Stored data
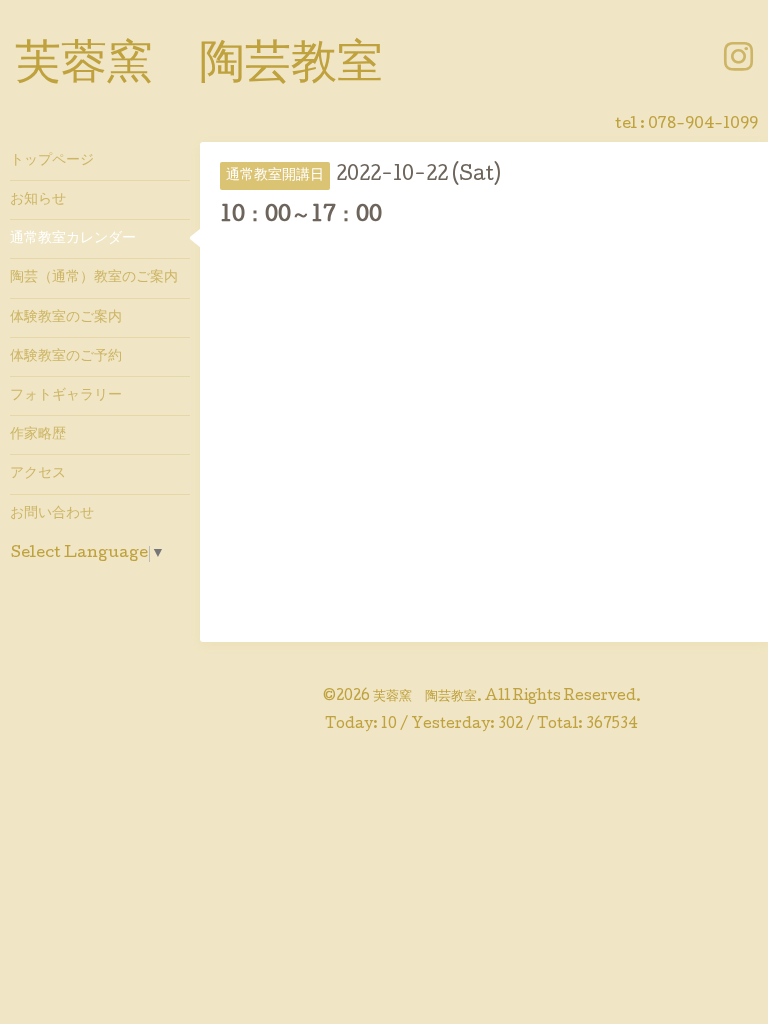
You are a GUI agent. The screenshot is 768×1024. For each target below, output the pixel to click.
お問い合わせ (52, 514)
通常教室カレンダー (73, 239)
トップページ (52, 161)
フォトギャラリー (66, 396)
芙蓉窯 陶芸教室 (199, 67)
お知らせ (38, 200)
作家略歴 (38, 435)
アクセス (38, 474)
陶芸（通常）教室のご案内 (94, 278)
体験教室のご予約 (66, 357)
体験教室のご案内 (66, 318)
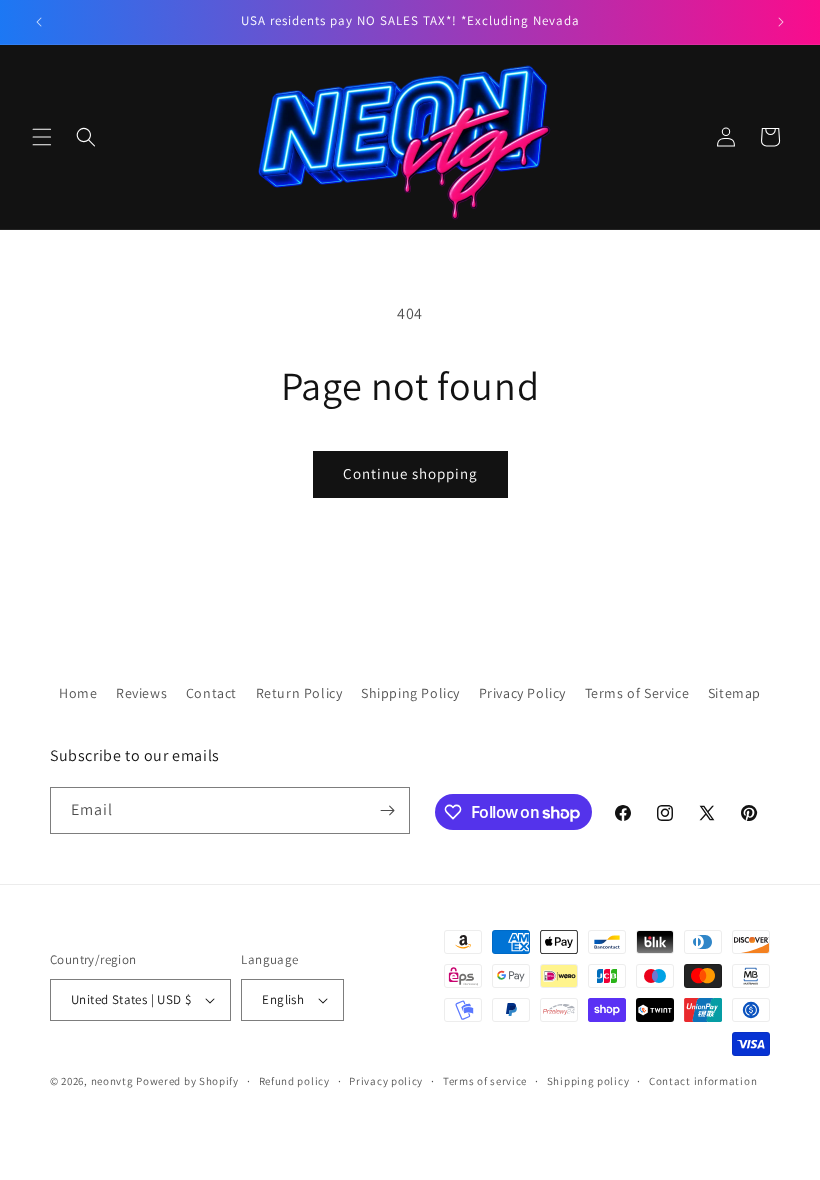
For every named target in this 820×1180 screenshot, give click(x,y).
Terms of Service (637, 693)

*Exercise requirements*:
Leave out all pictures and retype precisely the lines that run from the line containing "陶芸（通常）教室のご案内 (94, 278)" to the last line of the records.

*Your solution*:
陶芸（通常）教室のご案内 (94, 278)
体験教室のご予約 (66, 357)
体験教室のご案内 (66, 318)
For every named target in this 820×1180 screenshot, give click(x,y).
Terms of Service (637, 693)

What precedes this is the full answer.